Pierre-Ignace Chavatte

chroniqueur et ouvrier sayetteur français

Pierre-Ignace Chavatte, chroniqueur et ouvrier sayetteur français, est né aux alentours de 1633 et est probablement mort en 1693.

Pierre Ignace Chavatte
Naissance ca. 1633
Décès ca. 1693
Profession
Sayetteur

Inconnu de son vivant, il écrivit une chronique élaborée « des choses mémorables » dont il fut témoin. Ce récit est une source notable sur la vie ouvrière du XVIIe siècle, notamment étudiée par l'historien Alain Lottin.

Biographie modifier

Né aux alentours de 1633 dans la paroisse de Saint-Sauveur, à Lille, Pierre-Ignace Chavatte grandit dans un quartier d'artisans qualifiés dans la confection de draps en laine ; ces tisserands de tissus légers en laine sont appelés des sayetteurs. Sa mère étant sage femme, c'est de son père, maître sayetteur, que Chavatte apprend son métier artisanal. Il est un exemple d'un certain succès de la Contre-Réforme dans le nord de la France, en particulier à Lille où le taux d’alphabétisation était élevé[1]. C'est par le biais de l'école dominicale de sa paroisse que cet homme du peuple apprit à lire et à écrire[2].

Contemporain du Grand Siècle et du roi Louis XIV, Chavatte entreprit en 1657 l'écriture d'une chronique, composée des événements marquants à ses yeux, intitulée : Chroniques générales des choses mémorables copie du livre de Mathieu Manteau, augmenté de plusieurs choses de par moi Pierre Ignace Chavatte, fait en deux livres et durera jusqu'à deux siècles, sy Dieu me fait la grâce depuis l'an 1500. Cette œuvre est composée de deux livres ; si le premier n'est qu'une copie de la Chronique de Mathieu Manteau, le deuxième est issu de sa propre plume et ponctuellement illustré.

Ainsi, ce sayatteur nous livre, par divers exemples, d'utiles informations sur les difficultés à vivre au XVIIe siècle, nuançant donc l'image glorieuse du Grand Siècle.
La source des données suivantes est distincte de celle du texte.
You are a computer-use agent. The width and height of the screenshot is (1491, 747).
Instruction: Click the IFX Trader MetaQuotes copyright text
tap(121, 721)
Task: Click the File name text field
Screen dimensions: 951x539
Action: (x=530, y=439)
Témoin direct ou indirect de plusieurs catastrophes, il relate les cas de disettes des années 1661 - 1662 : « On mourroit presque de faim. [...] Et les gaignages n'estoient pas grand. Cette le bourreau de toutes les verges [la disette] que Dieu nous envoie[3] », mais encore de la peste qui frappa Lille en 1667 : « Au mois d'octobre la peste commencha à regner en la ville de Lille[4] ».

Il offre également un témoignage des superstitions populaires qui avaient cours à son époque, preuve que le surnaturel faisait partie intégrante du quotidien des hommes du XVIIe siècle : « On ne faisoit que parlé d'un certain loup garou sur le chemin de nostre dame de grace lequel batois plusieurs personnes et mesme des religieux il n'esparnois personnes et mesme menoit avec luy une certaine beste avec un petit cordeau et le tenois avec sa main et ceste petite beste estoit comme une taupe on croiois plustost que c'estoit un diable[5] ». Lottin explique que le loup garou est un lutin ou sorcier qui erre la nuit transformé en loup[5].
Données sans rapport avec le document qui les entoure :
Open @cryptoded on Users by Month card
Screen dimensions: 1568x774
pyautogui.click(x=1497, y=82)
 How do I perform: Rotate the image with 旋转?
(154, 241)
En 1667, Chavatte est témoin de la prise de Lille par les troupes du Roi-Soleil. Dans ses écrits il ne cache pas une certaine réticence à être sous la coupe du roi de France, probablement à l'image de ses contemporains lillois. À l'issue du traité d'Aix-la-Chapelle, qui confirme l'annexion de la ville à la France, il écrit : « C'estoit une paix sans joi parce qu'on demeuroit au roi de France[6] ».
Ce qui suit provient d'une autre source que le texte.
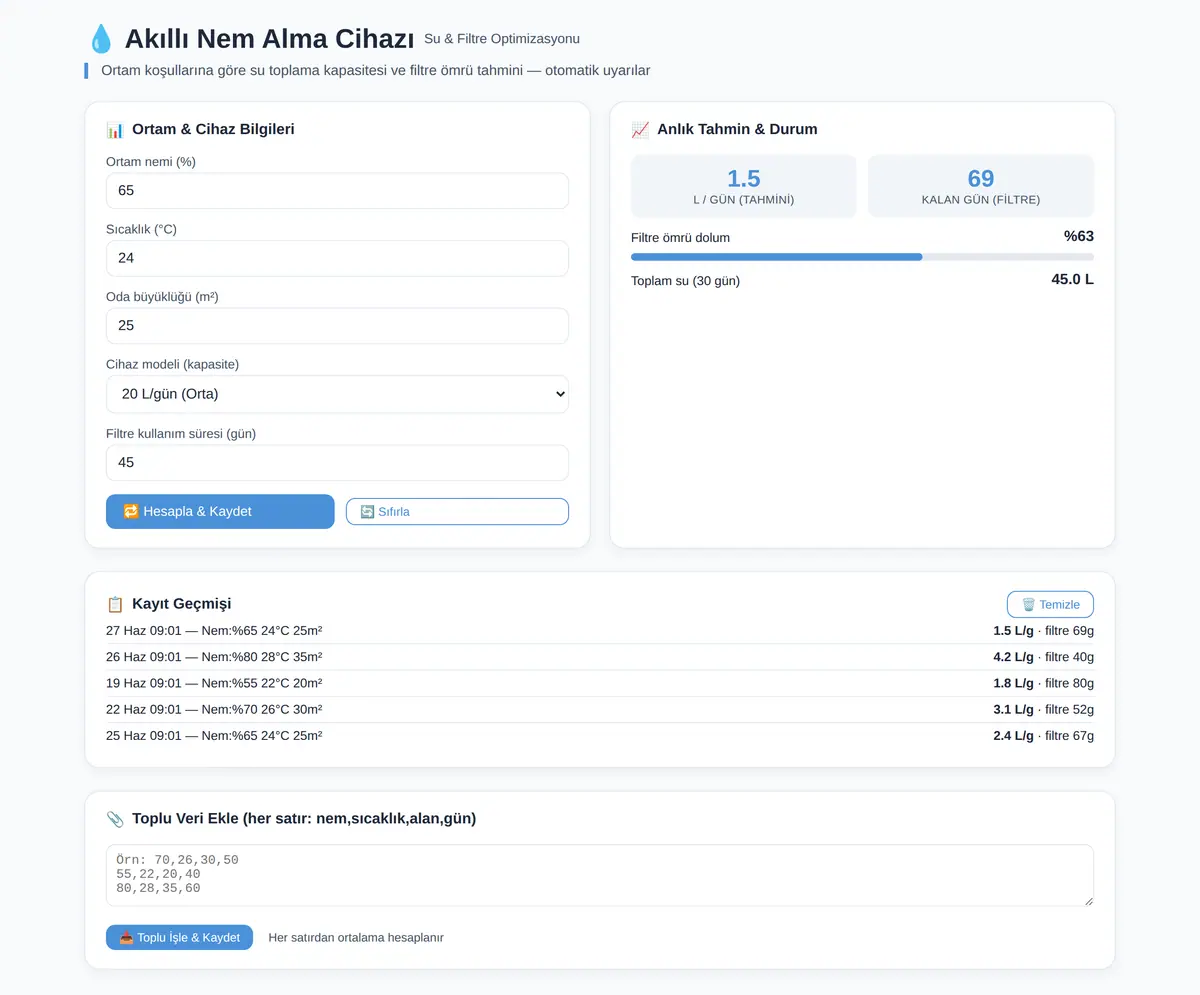Click inside the bulk data textarea
The image size is (1200, 995).
600,876
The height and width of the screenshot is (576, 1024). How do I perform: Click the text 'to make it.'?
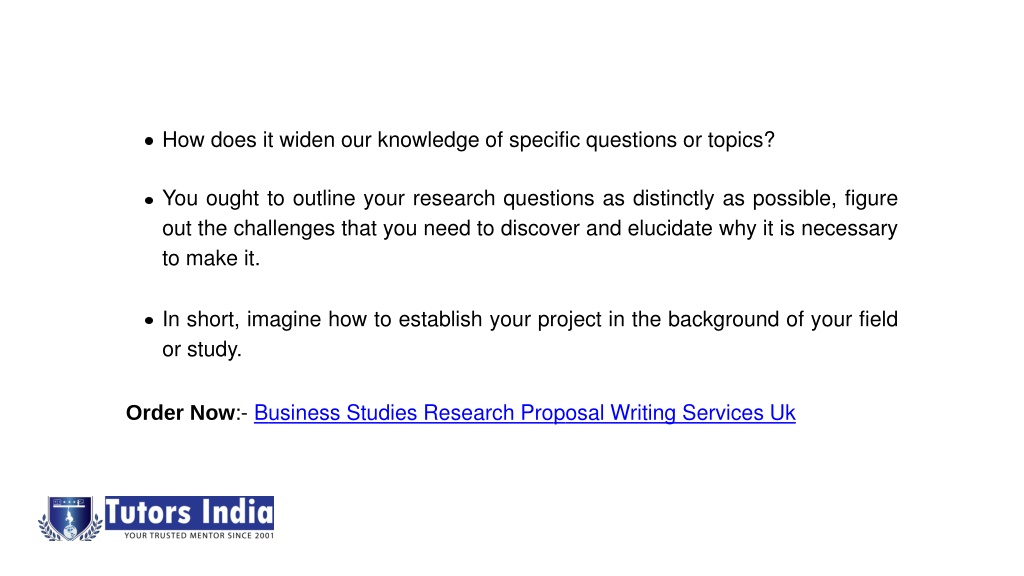pyautogui.click(x=211, y=258)
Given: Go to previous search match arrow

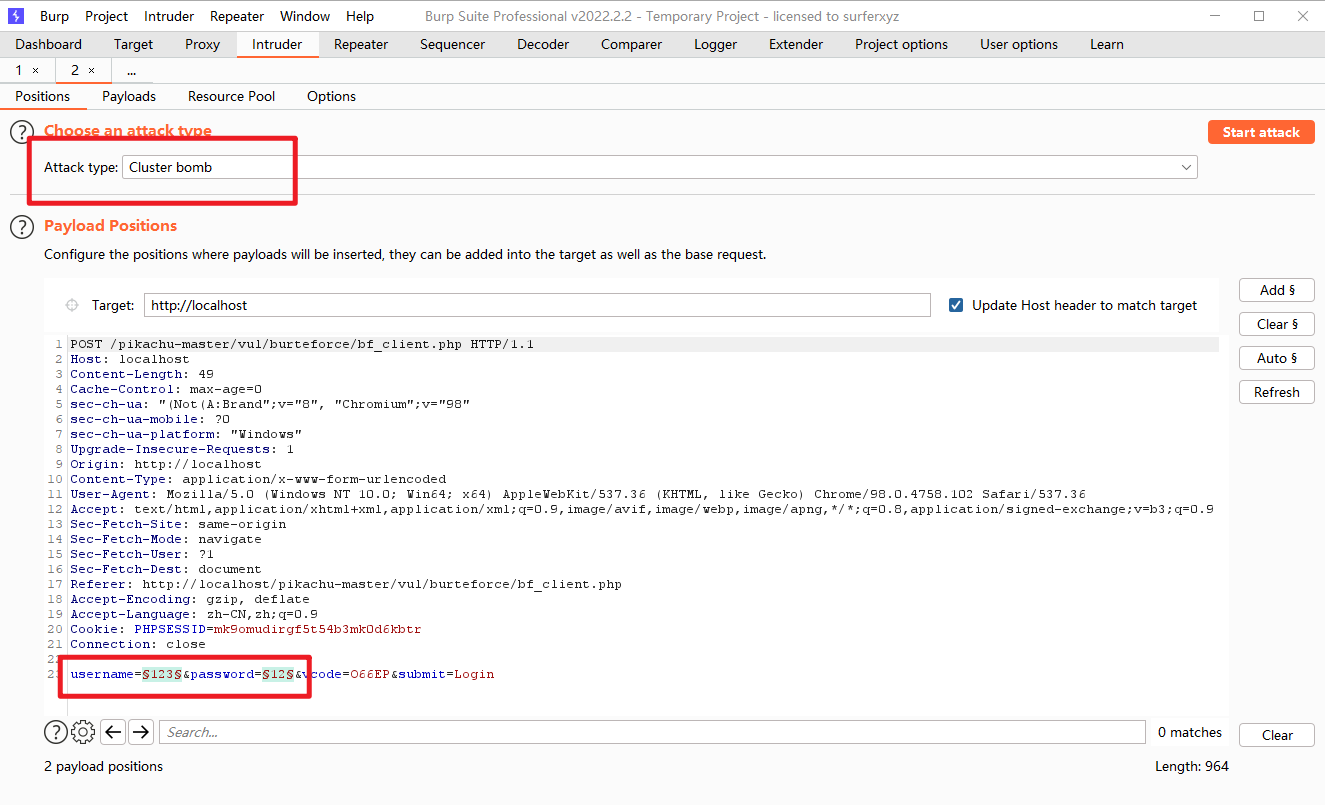Looking at the screenshot, I should 114,733.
Alain Lottin estime la mort de Chavatte durant l'hiver 1692-1693[7]. En effet il s'agit de la dernière date présente dans les chroniques de l'ouvrier. L'année 1692 correspond à une importante période de disette et de famine qui frappa le royaume de France, due à la conjonction de mauvaises récoltes et d'une augmentation des prix. L'historien Joël Cornette avance une perte de 20 % de la population adulte française[1] ; il est donc probable que Pierre-Ignace Chavatte en fut l'une des victimes.

Œuvre principale modifier

  • Chroniques générales des choses mémorables copie du livre de Mathieu Manteau, augmenté de plusieurs choses de par moi Pierre Ignace Chavatte, fait en deux livres et durera jusqu'à deux siècles, sy Dieu me fait la grâce depuis l'an 1500. Conservé à la BNF, Ms. 24.089, provient de la collection du comte de Waziers. XVIIe siècle.

Bibliographie modifier

Si Alain Lottin a fait de Chavatte le sujet principal de plusieurs études, il existe de nombreux auteurs qui mentionnent l'ouvrier lillois, dans des publications scientifiques d'histoire ou de littérature (la liste n'est pas exhaustive).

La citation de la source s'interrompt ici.